EXERCISE MATERIAL ::
################
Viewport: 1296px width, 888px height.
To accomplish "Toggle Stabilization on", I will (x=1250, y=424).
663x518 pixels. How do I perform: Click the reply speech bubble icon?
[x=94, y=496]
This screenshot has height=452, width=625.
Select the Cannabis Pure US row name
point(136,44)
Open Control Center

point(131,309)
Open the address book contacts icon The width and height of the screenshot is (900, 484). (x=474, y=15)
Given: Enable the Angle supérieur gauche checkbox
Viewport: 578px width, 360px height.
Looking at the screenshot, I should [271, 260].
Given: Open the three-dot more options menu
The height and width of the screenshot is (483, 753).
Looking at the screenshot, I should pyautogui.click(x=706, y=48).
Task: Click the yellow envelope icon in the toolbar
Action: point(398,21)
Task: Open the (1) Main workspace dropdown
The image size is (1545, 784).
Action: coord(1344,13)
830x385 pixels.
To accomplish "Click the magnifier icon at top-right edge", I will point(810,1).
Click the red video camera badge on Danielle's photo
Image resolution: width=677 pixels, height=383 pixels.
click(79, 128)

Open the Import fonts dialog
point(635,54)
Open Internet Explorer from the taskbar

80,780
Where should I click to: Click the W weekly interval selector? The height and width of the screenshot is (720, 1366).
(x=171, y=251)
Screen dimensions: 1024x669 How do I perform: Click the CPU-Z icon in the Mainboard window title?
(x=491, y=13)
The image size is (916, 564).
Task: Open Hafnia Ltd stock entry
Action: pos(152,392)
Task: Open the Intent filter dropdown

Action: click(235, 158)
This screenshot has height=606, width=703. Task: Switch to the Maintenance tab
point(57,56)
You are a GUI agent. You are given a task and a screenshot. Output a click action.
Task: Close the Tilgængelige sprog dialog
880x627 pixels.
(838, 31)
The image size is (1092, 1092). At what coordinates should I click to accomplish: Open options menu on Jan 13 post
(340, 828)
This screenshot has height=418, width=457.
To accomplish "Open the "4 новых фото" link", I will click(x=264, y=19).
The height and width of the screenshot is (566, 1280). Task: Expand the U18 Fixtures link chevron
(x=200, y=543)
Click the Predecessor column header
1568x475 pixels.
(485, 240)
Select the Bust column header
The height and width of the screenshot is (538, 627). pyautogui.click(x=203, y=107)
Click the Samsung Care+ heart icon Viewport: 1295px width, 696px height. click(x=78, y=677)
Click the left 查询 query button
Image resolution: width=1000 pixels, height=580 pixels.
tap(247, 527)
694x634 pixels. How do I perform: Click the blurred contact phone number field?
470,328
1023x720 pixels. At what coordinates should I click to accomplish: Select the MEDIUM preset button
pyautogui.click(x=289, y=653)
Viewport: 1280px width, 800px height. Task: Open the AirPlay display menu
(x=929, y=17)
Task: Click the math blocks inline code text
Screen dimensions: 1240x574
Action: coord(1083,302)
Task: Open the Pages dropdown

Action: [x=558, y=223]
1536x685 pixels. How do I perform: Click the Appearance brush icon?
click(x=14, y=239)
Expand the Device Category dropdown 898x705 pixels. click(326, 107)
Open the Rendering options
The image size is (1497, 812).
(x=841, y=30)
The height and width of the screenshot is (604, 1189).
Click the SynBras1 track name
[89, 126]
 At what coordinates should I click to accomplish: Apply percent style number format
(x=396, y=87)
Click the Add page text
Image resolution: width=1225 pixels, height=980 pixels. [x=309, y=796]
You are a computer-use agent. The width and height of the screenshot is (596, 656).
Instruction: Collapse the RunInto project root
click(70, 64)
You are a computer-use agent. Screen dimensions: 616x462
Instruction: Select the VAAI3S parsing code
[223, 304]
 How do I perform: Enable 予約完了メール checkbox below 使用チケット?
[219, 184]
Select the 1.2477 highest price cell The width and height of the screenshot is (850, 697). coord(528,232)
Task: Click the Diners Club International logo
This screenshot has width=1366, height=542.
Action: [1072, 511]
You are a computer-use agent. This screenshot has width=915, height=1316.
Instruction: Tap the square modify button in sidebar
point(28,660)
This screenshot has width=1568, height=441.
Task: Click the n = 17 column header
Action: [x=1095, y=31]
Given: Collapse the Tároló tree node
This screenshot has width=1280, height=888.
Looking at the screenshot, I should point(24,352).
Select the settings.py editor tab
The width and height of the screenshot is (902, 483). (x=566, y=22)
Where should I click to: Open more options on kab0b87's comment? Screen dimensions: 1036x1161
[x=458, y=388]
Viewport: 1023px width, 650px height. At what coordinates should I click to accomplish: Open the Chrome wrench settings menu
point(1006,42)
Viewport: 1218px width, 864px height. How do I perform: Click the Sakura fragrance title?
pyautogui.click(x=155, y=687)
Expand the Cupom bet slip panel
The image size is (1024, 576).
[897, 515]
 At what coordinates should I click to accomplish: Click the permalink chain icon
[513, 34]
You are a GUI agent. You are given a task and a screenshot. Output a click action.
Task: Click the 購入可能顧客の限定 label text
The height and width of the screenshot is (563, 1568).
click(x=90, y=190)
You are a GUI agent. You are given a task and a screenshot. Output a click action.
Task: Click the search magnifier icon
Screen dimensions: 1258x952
################
WHAT THE TASK ASKS ::
The response must consist solely of the lines from the one with "Viewport: 1023px width, 650px" through the end of the listing above, copied exactly; please include the first and the last.

EXERCISE RESPONSE ::
Viewport: 1023px width, 650px height. At what coordinates should I click to accomplish: Open the Chrome wrench settings menu
point(1006,42)
Viewport: 1218px width, 864px height. How do I perform: Click the Sakura fragrance title?
pyautogui.click(x=155, y=687)
Expand the Cupom bet slip panel
The image size is (1024, 576).
[897, 515]
 At what coordinates should I click to accomplish: Click the permalink chain icon
[513, 34]
You are a GUI agent. You are given a task and a screenshot. Output a click action.
Task: Click the 購入可能顧客の限定 label text
The height and width of the screenshot is (563, 1568).
click(x=90, y=190)
You are a GUI agent. You are given a task and a screenshot. Output a click action.
Task: Click the search magnifier icon
Screen dimensions: 1258x952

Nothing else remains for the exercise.